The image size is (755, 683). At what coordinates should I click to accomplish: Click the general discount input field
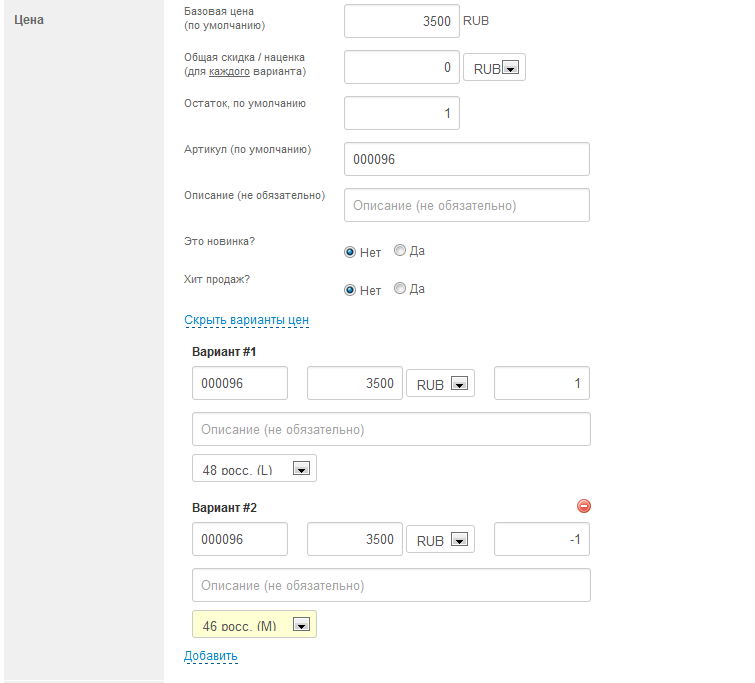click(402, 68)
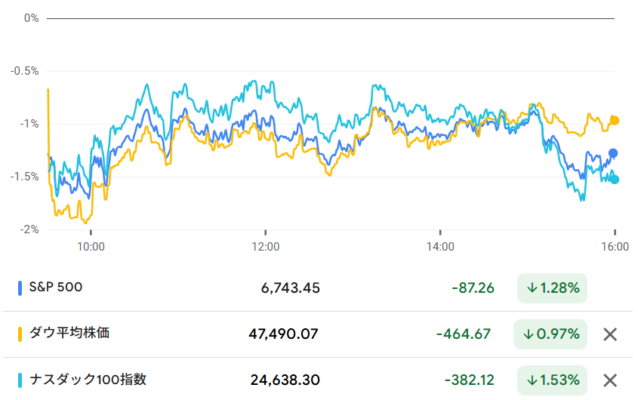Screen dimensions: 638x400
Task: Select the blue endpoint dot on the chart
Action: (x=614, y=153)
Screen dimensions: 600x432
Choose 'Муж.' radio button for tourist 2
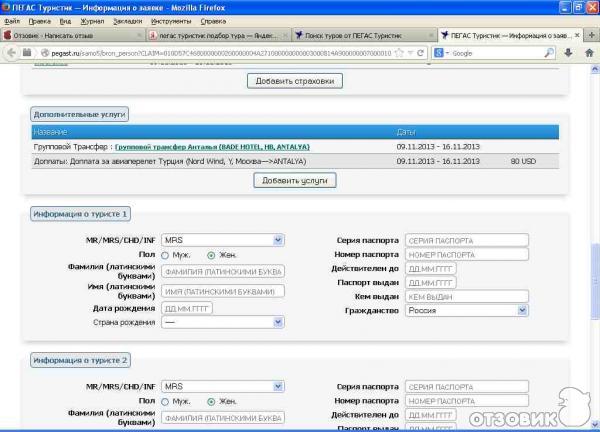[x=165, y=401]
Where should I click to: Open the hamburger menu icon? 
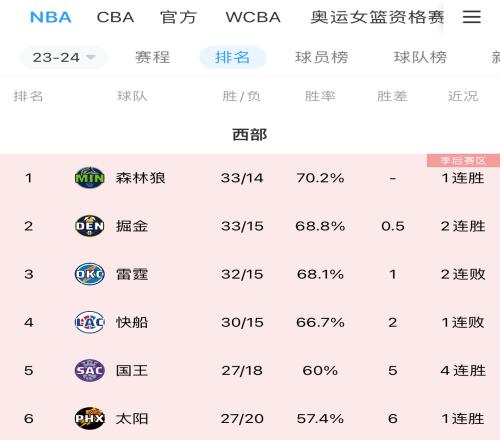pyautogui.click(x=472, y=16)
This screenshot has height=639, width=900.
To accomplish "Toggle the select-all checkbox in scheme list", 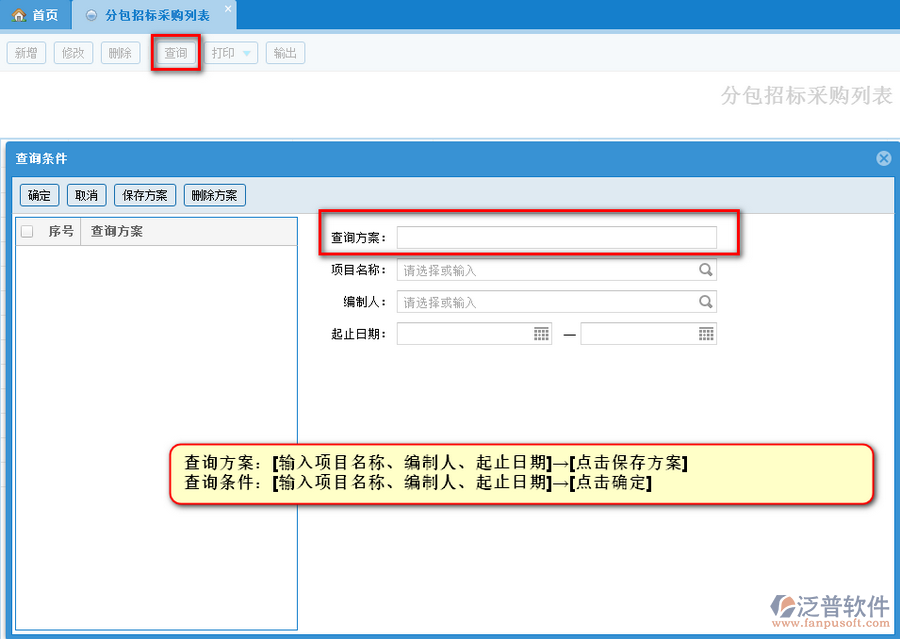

To do: Nothing but the lines from the one containing "This screenshot has height=639, width=900." through the final line of the records, both included and copied exactly, should appear in the answer; pictures stay out.

Written solution:
This screenshot has height=639, width=900.
To accomplish "Toggle the select-all checkbox in scheme list", 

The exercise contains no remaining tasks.